I quite like ivy, but this is a bit like your talking to houses - full of sound sense. I like that analogy of ships on an ocean sailing alongside each other but both free to sail closer and more distantly. This is similar. Don't cling. I can agree with that.
Milla: I've done that with a lot of people in the last year. Have tried to curtail my people pleasing tendencies. Not easy...
Gail: you CAN actually see it - in that photo of the tree and the dog (the SP)... :)
Fennie: I don't know...but I think so. I fight my tendency to cling very very hard... but really, it's not fair, is it? It puts such a burden on the other person. All one can do is try... but sometimes it's nigh-on impossible. Ah hell, I don't know.
You're so right, but its so hard - when you feel the craving for company and intimacy and try so hard not to force it.... but that desire is very strong....

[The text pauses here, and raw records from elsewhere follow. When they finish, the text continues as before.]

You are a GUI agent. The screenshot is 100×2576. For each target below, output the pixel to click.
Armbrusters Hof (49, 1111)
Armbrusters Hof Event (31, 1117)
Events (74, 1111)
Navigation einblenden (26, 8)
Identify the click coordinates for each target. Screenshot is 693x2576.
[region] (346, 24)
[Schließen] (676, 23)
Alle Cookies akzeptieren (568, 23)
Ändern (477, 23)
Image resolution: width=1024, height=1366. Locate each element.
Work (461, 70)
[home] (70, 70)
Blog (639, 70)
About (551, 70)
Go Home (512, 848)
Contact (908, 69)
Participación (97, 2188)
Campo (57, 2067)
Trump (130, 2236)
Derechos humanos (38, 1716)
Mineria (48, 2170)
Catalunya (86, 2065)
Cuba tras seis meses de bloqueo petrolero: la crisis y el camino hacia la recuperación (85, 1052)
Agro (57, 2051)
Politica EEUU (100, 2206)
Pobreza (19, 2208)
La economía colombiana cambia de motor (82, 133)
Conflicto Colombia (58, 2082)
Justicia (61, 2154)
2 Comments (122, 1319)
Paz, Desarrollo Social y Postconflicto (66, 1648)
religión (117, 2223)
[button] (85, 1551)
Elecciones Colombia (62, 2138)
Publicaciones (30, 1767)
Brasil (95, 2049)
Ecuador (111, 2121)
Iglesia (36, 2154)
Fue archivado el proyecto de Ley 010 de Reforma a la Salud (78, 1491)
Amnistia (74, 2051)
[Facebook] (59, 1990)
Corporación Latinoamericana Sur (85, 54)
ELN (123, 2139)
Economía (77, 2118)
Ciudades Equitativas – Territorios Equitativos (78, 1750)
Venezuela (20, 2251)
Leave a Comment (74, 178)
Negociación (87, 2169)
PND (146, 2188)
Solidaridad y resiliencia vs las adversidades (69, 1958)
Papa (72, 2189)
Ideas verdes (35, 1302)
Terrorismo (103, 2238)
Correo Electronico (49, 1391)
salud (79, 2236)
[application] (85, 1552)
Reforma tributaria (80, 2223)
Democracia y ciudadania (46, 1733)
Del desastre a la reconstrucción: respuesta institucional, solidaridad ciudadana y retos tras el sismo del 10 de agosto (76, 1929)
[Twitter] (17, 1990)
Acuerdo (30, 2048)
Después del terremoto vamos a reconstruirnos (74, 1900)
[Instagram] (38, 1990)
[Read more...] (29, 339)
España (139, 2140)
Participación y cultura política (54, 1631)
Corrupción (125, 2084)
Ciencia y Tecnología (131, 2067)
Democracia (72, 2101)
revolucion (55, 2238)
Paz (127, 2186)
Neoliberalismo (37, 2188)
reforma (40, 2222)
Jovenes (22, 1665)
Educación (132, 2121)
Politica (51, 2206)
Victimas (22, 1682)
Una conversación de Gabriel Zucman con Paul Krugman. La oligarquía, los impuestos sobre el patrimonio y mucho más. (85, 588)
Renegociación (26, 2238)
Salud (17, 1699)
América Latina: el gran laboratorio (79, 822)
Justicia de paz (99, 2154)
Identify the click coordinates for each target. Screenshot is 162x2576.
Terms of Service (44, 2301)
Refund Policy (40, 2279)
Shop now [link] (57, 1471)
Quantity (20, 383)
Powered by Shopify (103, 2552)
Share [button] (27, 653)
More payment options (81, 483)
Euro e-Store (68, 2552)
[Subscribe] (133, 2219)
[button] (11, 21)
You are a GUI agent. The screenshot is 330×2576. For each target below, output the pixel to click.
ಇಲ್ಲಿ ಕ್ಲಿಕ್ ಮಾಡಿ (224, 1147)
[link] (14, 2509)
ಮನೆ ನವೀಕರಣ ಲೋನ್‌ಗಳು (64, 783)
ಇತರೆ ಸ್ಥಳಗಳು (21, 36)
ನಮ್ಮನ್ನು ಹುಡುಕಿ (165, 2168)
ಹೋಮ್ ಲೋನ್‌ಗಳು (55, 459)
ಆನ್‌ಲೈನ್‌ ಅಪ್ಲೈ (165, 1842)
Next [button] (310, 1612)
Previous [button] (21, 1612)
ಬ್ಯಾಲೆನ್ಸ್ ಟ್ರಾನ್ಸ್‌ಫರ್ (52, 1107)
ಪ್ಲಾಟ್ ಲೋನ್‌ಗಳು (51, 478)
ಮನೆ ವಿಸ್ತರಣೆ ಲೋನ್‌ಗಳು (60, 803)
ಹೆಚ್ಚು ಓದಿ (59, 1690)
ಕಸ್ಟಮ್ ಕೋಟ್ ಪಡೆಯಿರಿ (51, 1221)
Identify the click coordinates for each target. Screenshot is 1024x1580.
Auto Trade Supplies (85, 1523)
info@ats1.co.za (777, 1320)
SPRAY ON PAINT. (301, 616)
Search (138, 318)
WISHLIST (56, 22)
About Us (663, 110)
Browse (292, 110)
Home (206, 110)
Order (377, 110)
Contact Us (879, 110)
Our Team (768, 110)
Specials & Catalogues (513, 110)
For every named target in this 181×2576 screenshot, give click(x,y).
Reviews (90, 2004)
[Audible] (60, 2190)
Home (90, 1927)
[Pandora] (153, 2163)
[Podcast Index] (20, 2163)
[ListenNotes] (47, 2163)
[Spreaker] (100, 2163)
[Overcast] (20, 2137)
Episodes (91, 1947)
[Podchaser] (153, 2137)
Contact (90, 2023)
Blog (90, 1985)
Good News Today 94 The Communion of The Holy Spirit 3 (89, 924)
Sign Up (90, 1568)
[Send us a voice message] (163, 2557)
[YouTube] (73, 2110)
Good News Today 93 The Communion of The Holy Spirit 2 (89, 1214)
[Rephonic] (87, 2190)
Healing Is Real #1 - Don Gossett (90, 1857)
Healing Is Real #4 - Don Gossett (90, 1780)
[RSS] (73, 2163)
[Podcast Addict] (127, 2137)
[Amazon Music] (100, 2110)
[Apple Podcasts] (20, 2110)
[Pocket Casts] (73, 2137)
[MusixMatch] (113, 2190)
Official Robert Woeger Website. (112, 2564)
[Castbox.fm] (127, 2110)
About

Will remember your words. Beautifully written.
This is all very well written, Jane. I could see the tree; I could see the vine; I could see you with "your" tree.
The other thing about ivy — it is a killer. Really. (At lest some varieties are.) It can choke the life out of the "host" plant.
Something important to remember when dealing with "clingy" people.
What have I done to bother her, was my first thought when reading the headline :) Okay it isn't about me and then again it is:
My son is moving out this coming weekend, that is cutting ties, isn't it? to let him get on with his life, me no longer being able to watch over him and his health. 20 years of worrying of "flat sharing" coming to an end..
Ivy by the way isn't that destructive to a tree ( specially not to oaks) I have learned from our lovely Ghanaian tree surgeon. A tree that is healthy can use the Ivy as a moisture reservoir. Only young branches may suffer but not the trunk...
Great...
Strange thing - I think this might be the most misunderstood post I've ever written. Not by everyone - but I seem to keep having to explain it. I guess we see what we want to see. :(
Oh jane I love this. I am a huge believer in letting go - children, husbands, anger, whatever. This is a truly wise and inspiring blog. Thank you.